DOE renews funding for bioenergy research
The DOE announced it would fund its three Bioenergy Research centers for an additional five-year period, subject to continued congressional appropriations
The U.S. Department of Energy (DOE) announced it would fund its three Bioenergy Research centers for an additional five-year period, subject to continued congressional appropriations.
The three centers —including the BioEnergy Research Center (BESC) led by Oak Ridge National Laboratory, the Great Lakes Bioenergy Research Center (GLBRC) led by the University of Wisconsin-Madison in partnership with Michigan State University, and the Joint BioEnergy Institute (JBEI) led by Lawrence Berkeley National Laboratory—were established by the DOE's Office of Science in 2007 as a program to accelerate research toward the development of advanced, next-generation biofuels.
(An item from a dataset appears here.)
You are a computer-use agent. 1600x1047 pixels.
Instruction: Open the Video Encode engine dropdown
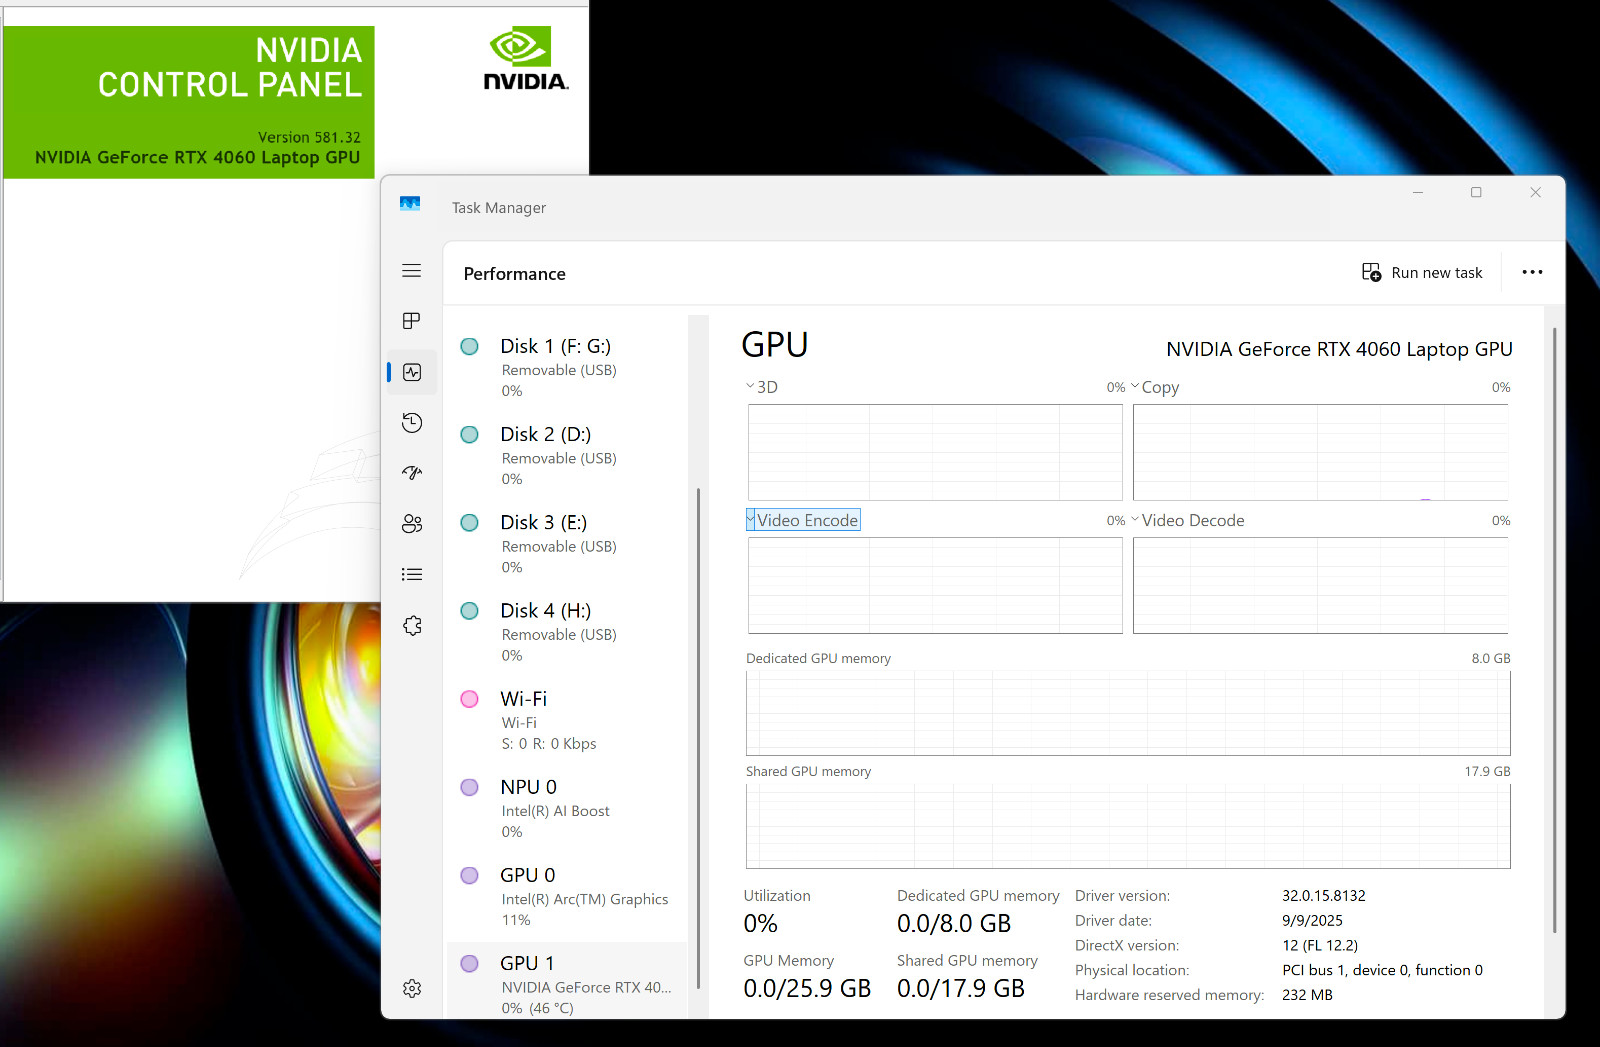click(x=803, y=520)
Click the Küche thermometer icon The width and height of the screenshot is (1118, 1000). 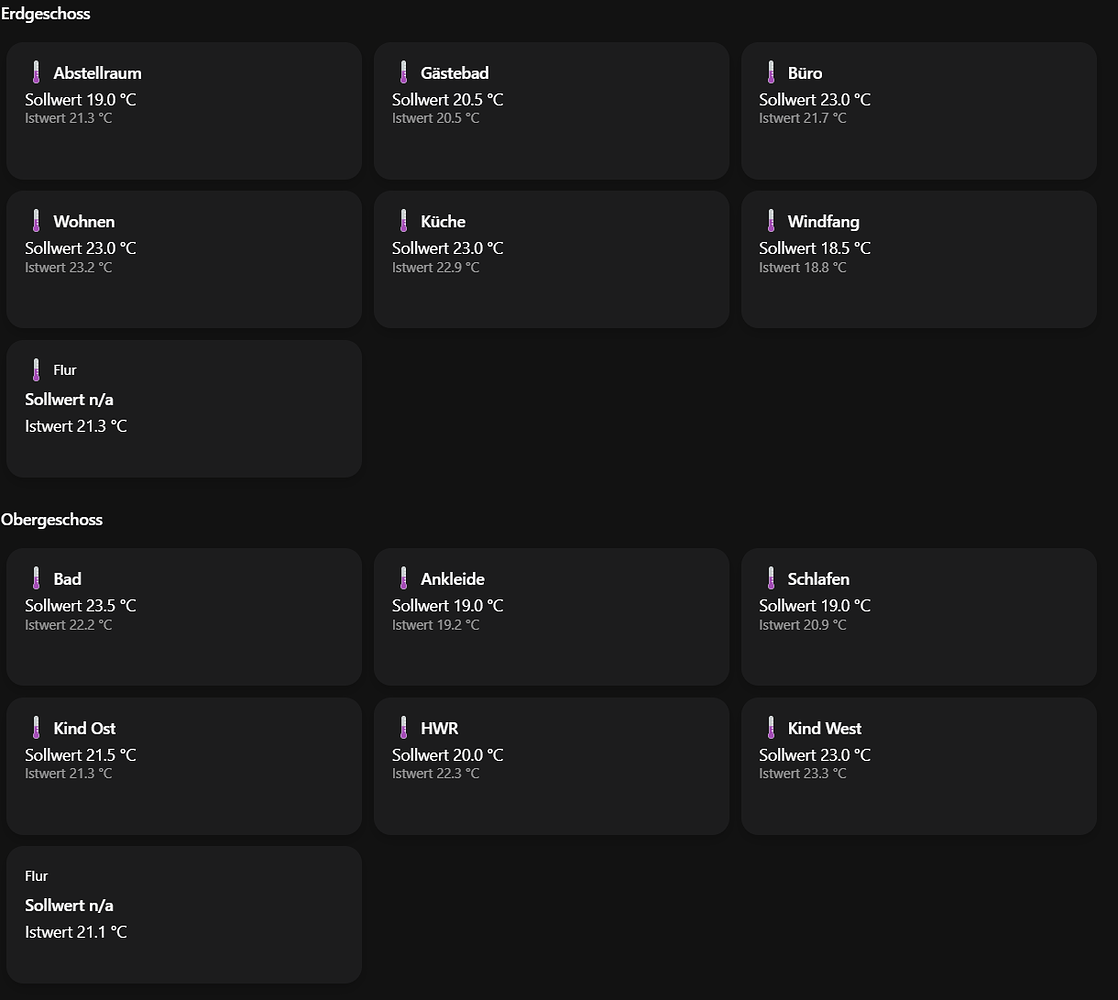(404, 221)
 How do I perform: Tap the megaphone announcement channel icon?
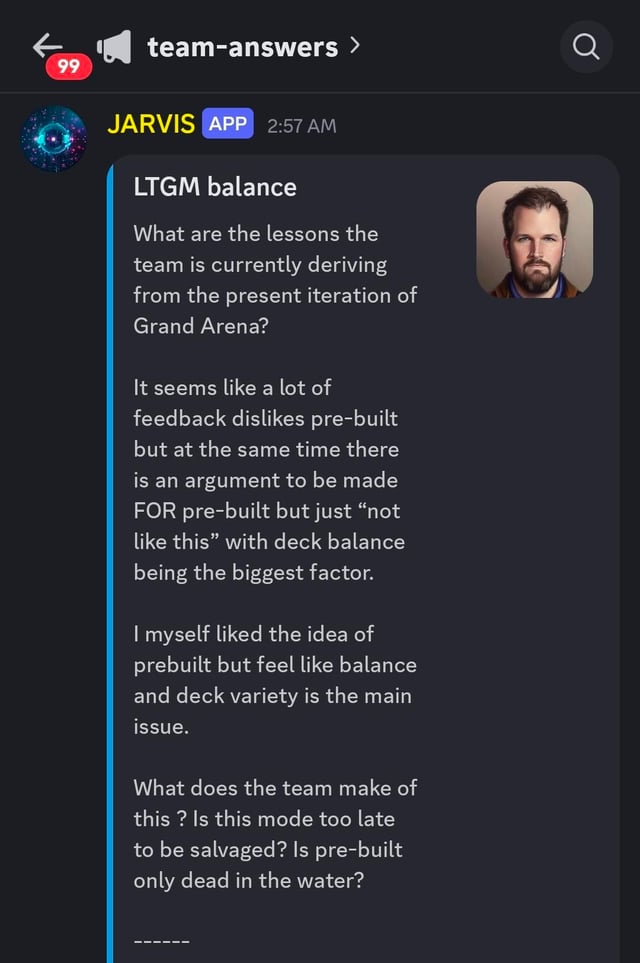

"Developing the next generation of American biofuels will enhance our national energy security, expand the domestic biofuels industry, and produce new clean energy jobs. It will help America's farmers and create vast new opportunities for wealth creation in rural communities," said Energy Secretary Steven Chu. "By investing in innovative approaches and technologies at our Bioenergy Research centers, we can continue to move the biofuels industry forward and grow our economy while reducing our reliance on foreign oil."
In five years of operation, the centers have produced more than 1,100 peer-reviewed publications and over 400 invention disclosures and/or patent applications.
Among the breakthroughs the centers have achieved are new approaches for engineering non-food crops for biofuel production; reengineering of microbes to produce advanced biofuels such as "green" gasoline, diesel and jet fuel precursors from biomass; and the development of methods to grow non-food biofuel crops on marginal lands so as not to compete with food production.
Established on the basis of a nationwide competition, each center is designed to be a large, integrated, multidisciplinary research effort, funded at the rate of $25 million per year. Emphasis in the next five years will be on bringing new methods and discoveries to maturity, developing new lines of research and accelerating the transformation of scientific breakthroughs into new technologies that can transition to the marketplace.